In a world where it often feels as though wealth and power can buy anything, the courage of a young woman and the people who stood by her took our breath away. These stubborn, ethical acts of working class people in New York City reminded us that women have the right to say “no.” It reminded us that “no” does not mean “yes” as the Yale fraternities would have us believe, and, most importantly that no one, regardless of their position or their gender, should be above the law. A wise woman judge further drove home the point about how critically important it is to value women’s bodies when she denied Strauss-Kahn bail citing his long history of abusing women.

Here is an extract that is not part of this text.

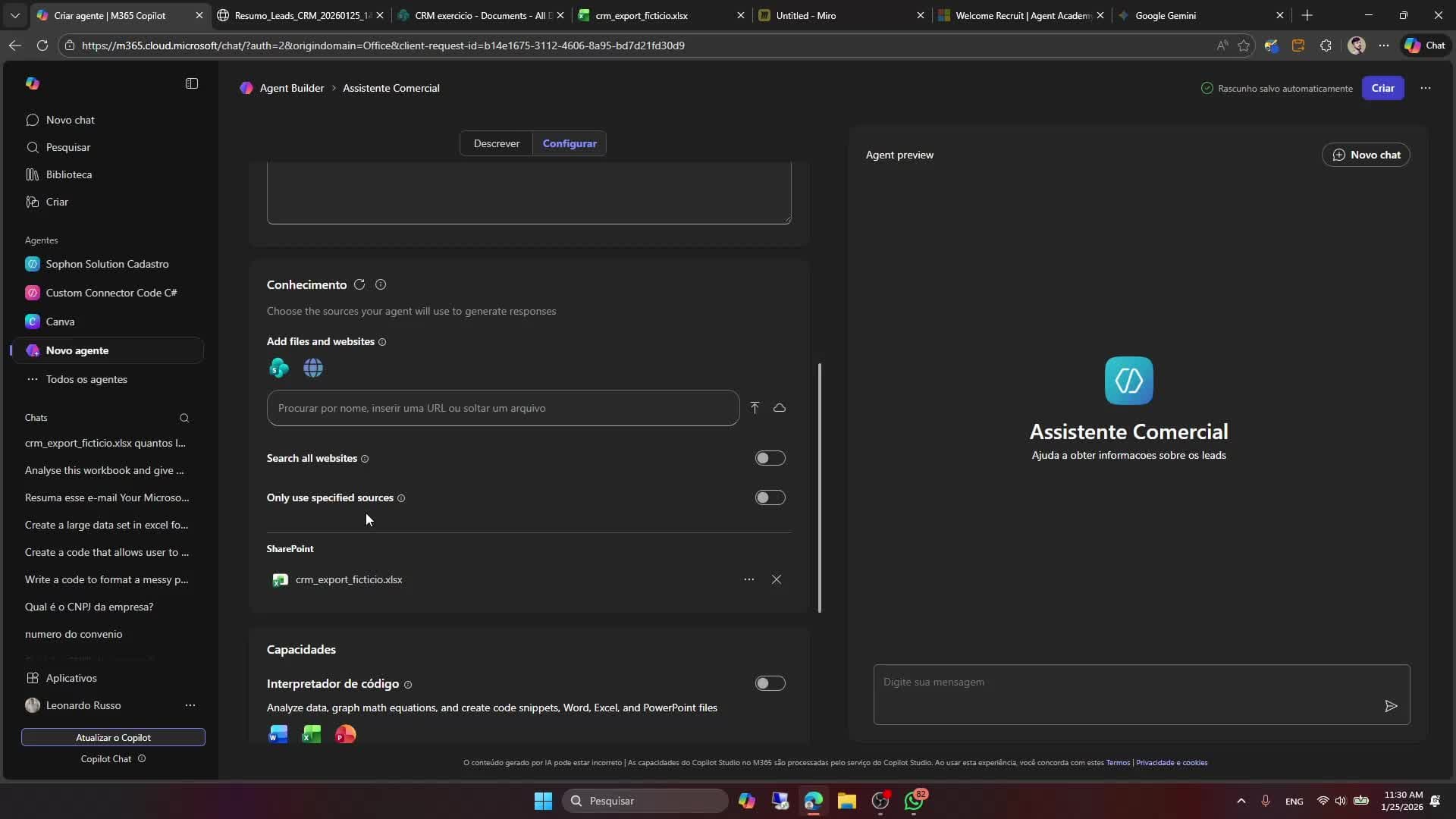
Task: Switch to the Configurar tab
Action: (570, 143)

Strauss-Kahn sits in his Rikers Island cell. It would be a great thing if his trial succeeds in ending the world’s tolerance for those who discriminate and abuse women. We cannot tolerate it one second longer. We cannot tolerate it at the personal level, we must refuse to condone it at the professional level, and we must challenge it every time it we see it in the policies of global institutions like the International Monetary Fund.